(Beginning of EXTRACTED MATERIAL)
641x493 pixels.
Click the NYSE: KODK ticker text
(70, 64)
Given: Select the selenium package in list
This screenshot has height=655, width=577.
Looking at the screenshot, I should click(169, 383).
(End of EXTRACTED MATERIAL)
### WORK TO COMPLETE:
Output the records in full. Keep every character as it is.

### REPLY TO THE TASK:
641x493 pixels.
Click the NYSE: KODK ticker text
(70, 64)
Given: Select the selenium package in list
This screenshot has height=655, width=577.
Looking at the screenshot, I should click(169, 383).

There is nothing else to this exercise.